I think I'm going to be in trouble for sneaking out last night. My Dad saw me drive up this morning when he was leaving early for work.
What'd you say?
I told him I was sleep driving
she broke up with me using backstreet boy lyrics
you deserved it if you knew it was backstreet boys.
Just heard this lady walk by on her phone saying "did everyone orgasm?"
If only guys knew how much awkward ass shaving goes into making sex this good...
There is ecstasy everywhere. Get over here right no5w. The 5 is silent.

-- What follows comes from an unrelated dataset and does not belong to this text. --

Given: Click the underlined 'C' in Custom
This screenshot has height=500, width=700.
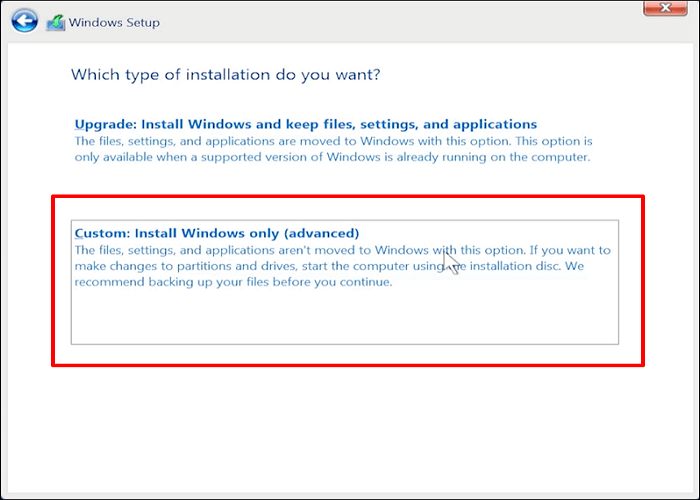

I'm just planning on experiencing Disney as adult style as it gets. Drinking bloody mary's at dawn and telling all the kids waiting in lines how badly their future sucks and that Santa isn't real.
you took the tequila shot and then procceded to eat the lime..we told you to spit it out but you just straight face kept chomping
I feel like my map app knows I'm hungover and is strategically not driving me by fast food places so I cannot stop
I fully committed to my astronaut costume, to say the least. blacking out on moonshine and having a moonwalk of shame this morning: happy Halloweekend.
i know it looks like there's pee in the mayo jar in the fridge but i promise it's just apple juice that wouldn't fit in the jug after i added the booze.
Thanks for wearing matching bob ross shirts to the bar with me and referring to every guy as a happy little accident
You're incredible, and I'm drunk
so how about you dont randomly call my mother during parties?
I just discovered my new vice. Cotton candy vodka. Its like a carnival in my mouth, puking of the tilt-a-whirl included.
Her oh Gods turned into oh god I shouldn't be doing this I'm engaged.